Proxy not forwarding after SAML Response about saml-auth-proxy HOT 19 CLOSED

Hi,

Here is the saml-auth-proxy command line that he is using to test:

./saml-auth-proxy_1.9.0_linux_x86_64  \
        -base-url https://${BASE_FQDN}:8080  \
        -backend-url https://pxy.west.int.XXXX.com:8443/f5_test.html \
        -bind ${BASE_FQDN}:8080  \
        -name-id-format persistent \
        -sp-cert-path /home/users/dm01/samlTest/il_cert.pem \
        -sp-key-path /home/users/dm01/samlTest/il_key.pem \
        -idp-ca-path /home/users/dm01/samlTest/il_cert.pem \
        -idp-metadata-url=file:///home/users/dm01/samlTest/access.YYYYY.int.XXXX.com.xml \
        -authorize-attribute uid \
        -attribute-header-mappings UserID=x-webauth-user

This line:

       -backend-url https://pxy.west.int.XXXX.com:8443/f5_test.html 

Has the URL that they want to go to after the authentication is done.

Thanks,
Jim

from saml-auth-proxy.

I did some testing, and what they meant by "not forwarding" what that the browser was being sent to:

-base-url https://${BASE_FQDN}:8080 \

which was causing the browser to do a request to:

https://${BASE_FQDN}:8080/saml/acs

BUT that 8080 port is NON-SSL.

So by "not forwarding" they meant they were getting an SSL error from the browser :(...
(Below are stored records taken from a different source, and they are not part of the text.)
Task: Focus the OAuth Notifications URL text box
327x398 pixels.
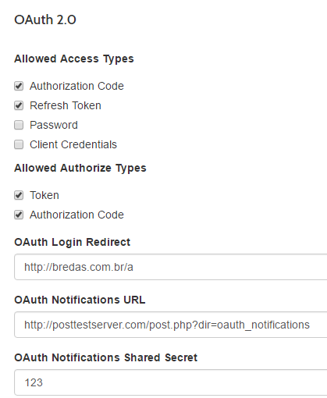Action: [x=171, y=325]
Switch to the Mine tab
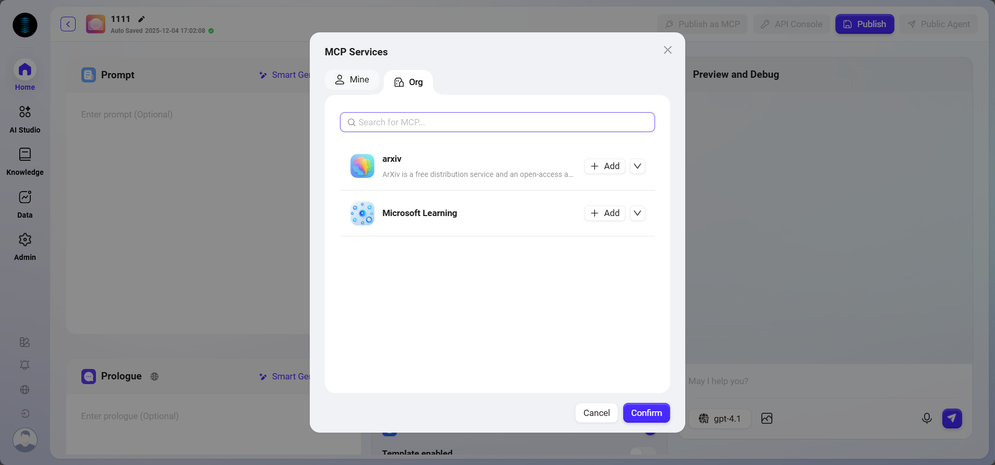 (352, 80)
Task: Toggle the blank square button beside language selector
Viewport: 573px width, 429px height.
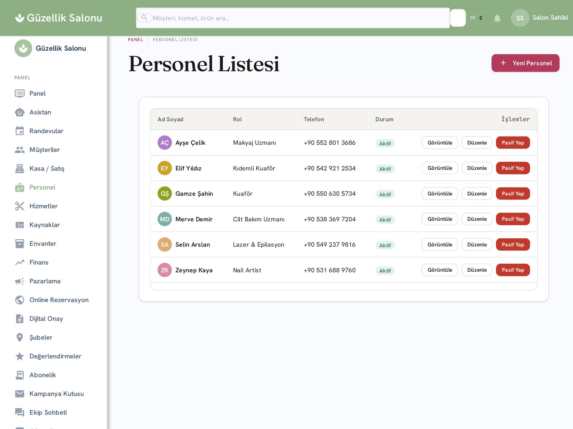Action: (x=458, y=18)
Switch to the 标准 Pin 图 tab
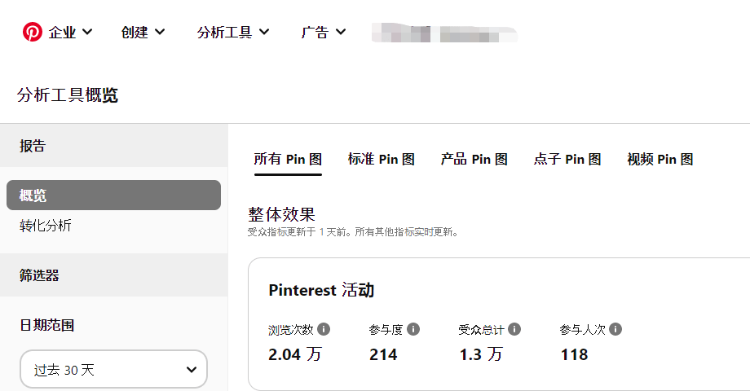 click(x=382, y=160)
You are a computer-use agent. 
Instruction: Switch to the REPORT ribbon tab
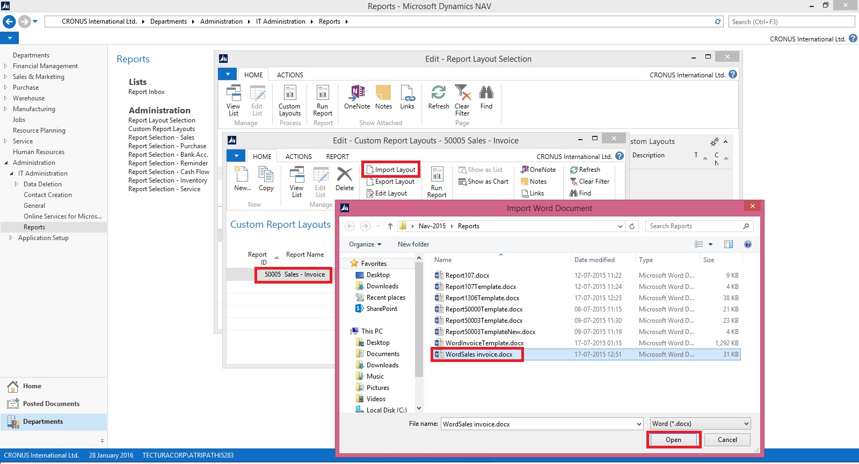point(337,157)
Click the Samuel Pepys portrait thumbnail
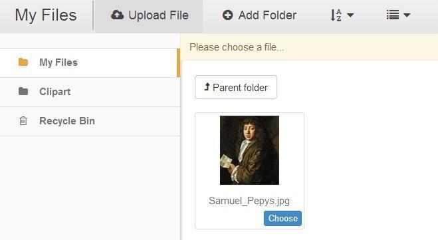This screenshot has height=240, width=438. pyautogui.click(x=249, y=150)
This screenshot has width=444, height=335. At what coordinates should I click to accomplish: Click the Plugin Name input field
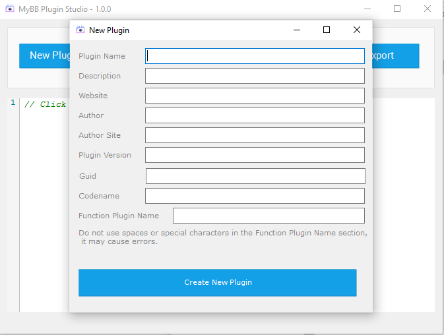click(x=255, y=56)
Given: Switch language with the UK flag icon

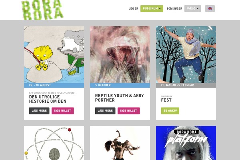Looking at the screenshot, I should tap(210, 8).
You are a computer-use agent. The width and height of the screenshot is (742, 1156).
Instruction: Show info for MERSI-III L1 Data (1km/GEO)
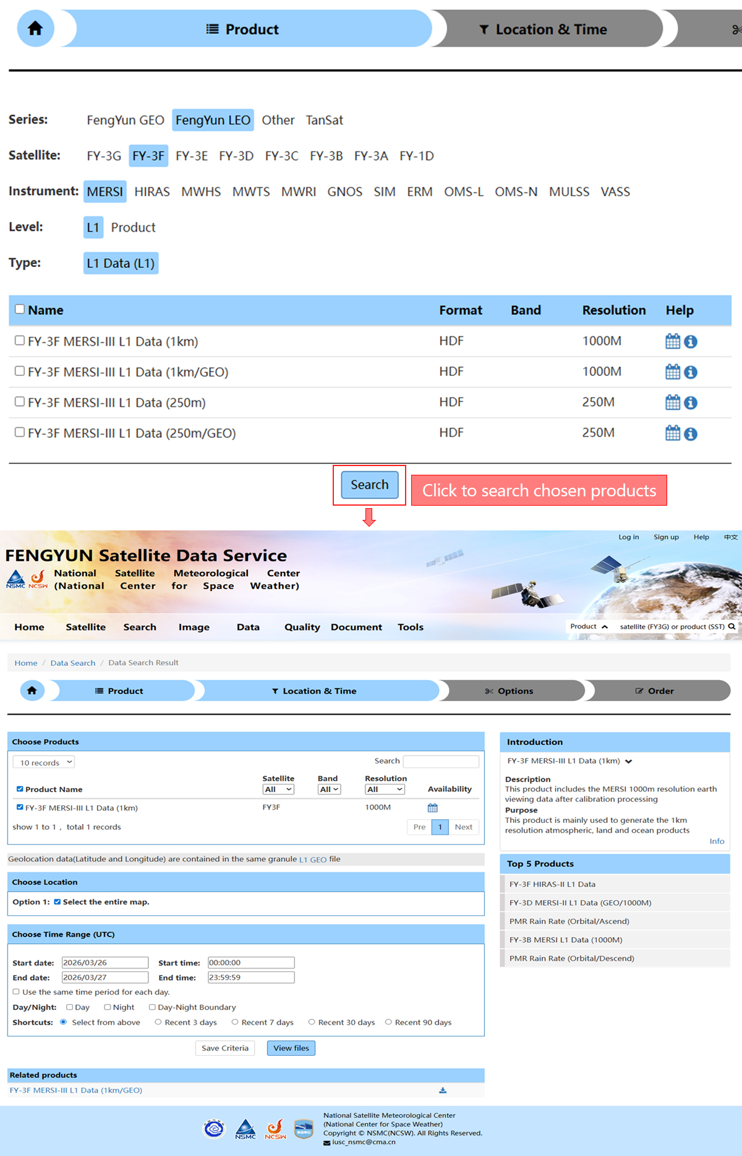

We have fixed that and are having another problem now (some problem with the cert in the IdP side, I think). I'm waiting to hear back.

Jim

from saml-auth-proxy.

Still waiting, but did some more testing... here is what is happening:

• The browser is being sent to http://BASEHHOST:8080/saml/acs and then is getting 302/redirect to "//BASEHOST:8080/"

That is LITERALLY what I am seeing in the saml-tracer... the "http:" part of the URL is MISSING?

I will do some checking, but any idea what might cause that?

Jim

from saml-auth-proxy.

I've checked the command line and it looks ok to me, so I don't know where that weird "//BASEHOST:8080" URL is coming from?

we have the -bind parameter as I posted above:

-bind ${BASE_FQDN}:8080 \

so I don't understnad why it is redirecting to a URL that is missing the "http:" part of the URL?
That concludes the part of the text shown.